Filed under Sobre mi Ciudad

UNA MENCIÓN A “LA VIDA EN UN INSTANTE”

¡Hola amigos y seguidores! Después de dejar pasar todo este periodo vacacional, donde he pretendido dejaros descansar de mis diferentes temas y sobre todo de los agobios con insistencia ante la aparición de mi segunda novela “La vida en un instante” -¡todos tenemos derecho a relajarnos y tener unos días dedicados a nuestras peculiaridades más diversas!-, quiero retomar de nuevo esta actividad en la que intercalaré pensamientos íntimos, sensaciones diversas sobre la ciudad de Alcalá y algún que otro artículo sobre la esencia de “La vida en un instante”- ¡de alguna manera tendré que irla promocionando!-, a parte de otros temas variados de más o menos calado.

Antes de nada, deseo que todo este tiempo de ocio haya sido de vuestro agrado, haya resultado como lo teníais proyectado, hayáis podido

"La Vida en un instante". Obra de Nieves Prat

“La Vida en un instante”. Obra de Nieves Prat

dejar descansar la mente, lograda vuestra recuperación y reforzamiento, y vuestro espíritu haya salido fortalecido, robustecido y preparado para aceptar los nuevos retos de este nuevo tiempo con energía y de forma abierta.

Dado los tiempos que estamos viviendo, donde las vicisitudes, las añoranzas y los padecimientos se adueñan de nuestro interior, creando dudas y poniendo en riesgo la zozobra de nuestra nave ante las terribles circunstancias; os anhelo desde estas líneas lo mejor para todos, que podáis seguir soñando con esa realidad profunda y que vuestras ideas, vuestros pensamientos y vuestras acciones superen el curso pasado y se sobrepongan a los acontecimientos sean de la índole que sean.

Quizá por ello, nada mejor que la lectura de “La vida en un instante”, mi segunda novela; si aún no la habéis leído, deberíais leerla con prontitud; ella os situará en el lugar de los protagonistas, ella os presentará a Juan y a Marta y con ellos viviréis vuestra propia realidad con la misma intensidad y pasión que la viven ellos, compartiréis la profundidad de vuestra vida con toda seriedad; aunque, ciertamente, ellos se dejaran para sí una parcela de su propio ser, algo que no controlaban y se les escapaba allá en su interior más hondo, algo de lo que a veces no eran conscientes y de lo que no se sentían culpables por consiguiente; más bien, el destino, las circunstancias, el devenir de la vida les había arrastrado sin sentirse protagonistas, ni dueños de su existencia. Por eso, los dioses del Olimpo, las veleidades de la naturaleza, los azares de las personas jugaban en algunos instantes con ellos, haciéndoles partícipes de esta realidad ajena de la que no se sentían propietarios ni, a veces, responsables. Esos dioses disfrazados que, como en la antigua mitología, jugaban con la vida de las personas a su antojo y capricho, amándoles, penetrándoles y transformándoles en sus esclavos.

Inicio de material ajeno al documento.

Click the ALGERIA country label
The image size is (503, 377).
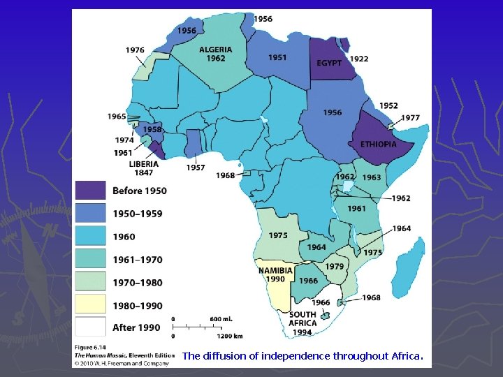[x=216, y=50]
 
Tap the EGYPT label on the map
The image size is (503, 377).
[x=329, y=64]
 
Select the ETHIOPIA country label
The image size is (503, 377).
[x=379, y=145]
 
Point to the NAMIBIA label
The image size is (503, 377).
[x=275, y=271]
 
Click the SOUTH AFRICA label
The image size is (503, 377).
[x=302, y=318]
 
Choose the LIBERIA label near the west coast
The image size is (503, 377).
[x=143, y=165]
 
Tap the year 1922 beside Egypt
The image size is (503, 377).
[x=359, y=59]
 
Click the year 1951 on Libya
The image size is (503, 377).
[x=277, y=58]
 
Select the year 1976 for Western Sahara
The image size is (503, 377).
[x=136, y=50]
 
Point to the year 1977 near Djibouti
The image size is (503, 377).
[x=410, y=118]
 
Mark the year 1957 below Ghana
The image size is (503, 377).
[x=196, y=168]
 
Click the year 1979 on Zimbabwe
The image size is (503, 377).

Sin embargo, al final de la aventura siempre regresaban a su interioridad, a su intensa vida vivida, a sus vivencias profundas, sin que nada interrumpiera en un ápice su ser sí mismos, su entrega sincera y proyectada en los demás; en especial, en sus hijos Ánntony y Clara y, así, hasta el final, hasta que su ser se resquebraja y se hundía en el infinito inmenso de la persona en la que se proyectan, se interiorizan por encima de las acechanzas, de las inquietudes, de las circunstancias de una vida entregada a su propia realidad. Ellos se sienten protagonistas y conscientes de esa fuerza indestructible que les arrastra hasta entregarse y fusionarse en la unidad profunda del ser.

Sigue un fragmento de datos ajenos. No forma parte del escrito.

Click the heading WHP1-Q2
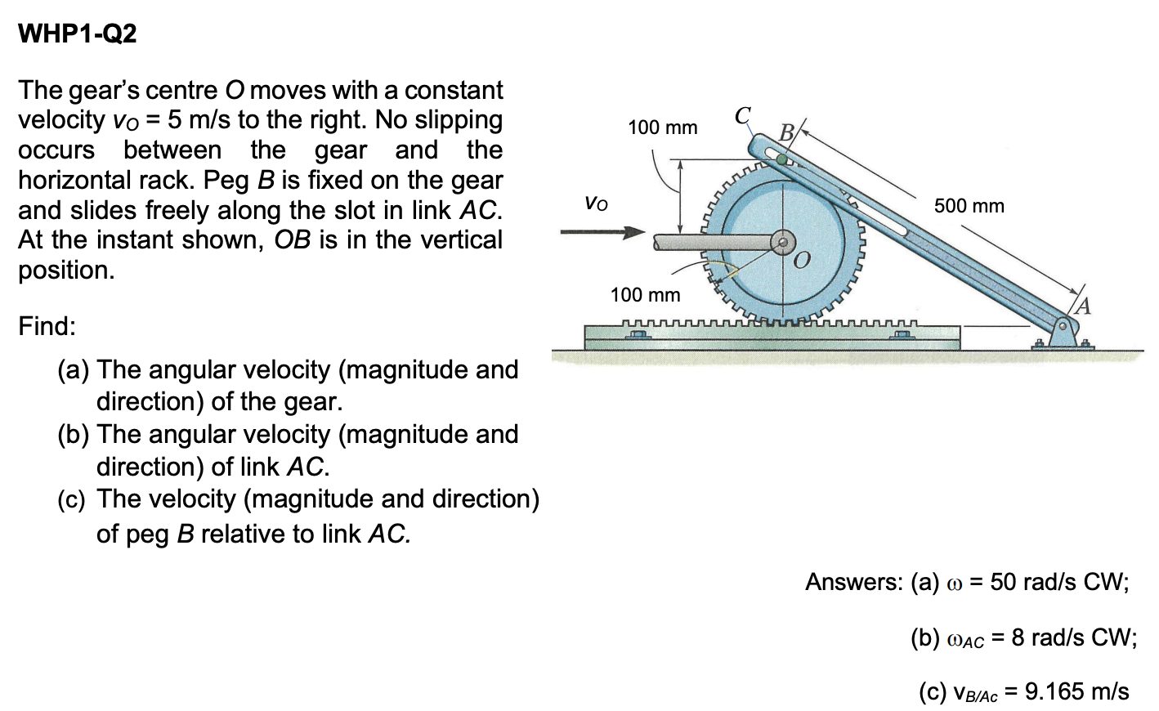click(78, 34)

Nada les intimida. Ninguna barrera aparente se levanta frente a ellos, sólo su honradez, una honradez interpretada a su manera, una honradez recubierta y oculta, una honradez perdida en medio de las tormentas se les enfrenta y les pone reparos, les presenta interrogantes, pero son capaces de sobreponerse y enfrentarse con orgullo a su entorno, a su sinceridad, a su resolución de una vida en comunión y unida hasta el final.

Por todo esto, la realidad de “La vida en un instante” es intensa y allegada a cada uno de nosotros, se nos ofrece como algo cercano y algo que nos afecta, como algo de lo que no nos podemos escapar ni sublevarnos, como algo irrenunciable y que está ahí, como algo que nos da un sentido a nuestro existir.

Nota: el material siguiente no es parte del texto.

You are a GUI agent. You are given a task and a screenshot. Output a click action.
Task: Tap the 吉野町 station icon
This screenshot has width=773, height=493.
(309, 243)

Ésta es la seriedad de “La vida en un instante”. Ésta es la realidad profunda y seria de este devenir que se aparece y se manifiesta en cada uno de nosotros.

¡Feliz reencuentro con vuestra realidad que, en definitiva, es la realidad de cada uno de nosotros, de todos en común!

Leave a Comment

Filed under Novelas

EL YIN Y EL YANG EN LA VIDA EN UN INSTANTE

El Yin y el Yang son las dos categorías cuya síntesis constituye el principio del orden universal: el Tao, el cual se manifiesta siempre alrededor de

"La Vida en un instante". Obra de Nieves Prat

“La Vida en un instante”. Obra de Nieves Prat

estos dos aspectos contradictorios y complementarios, pero como principio de orden y de unidad, como algo  misterioso, trascendente e inefable. El Tao admite que lo real, más allá de su diversidad, es uno. En el Tao se unifican los seres a través de la reflexión profunda y sincera, la contemplación de la naturaleza y la belleza de lo anhelado y ansiado, la contemplación de lo sublime y el éxtasis en una unión honrada y plena, en una realidad total, que escapa a todo lo ilusorio y superficial.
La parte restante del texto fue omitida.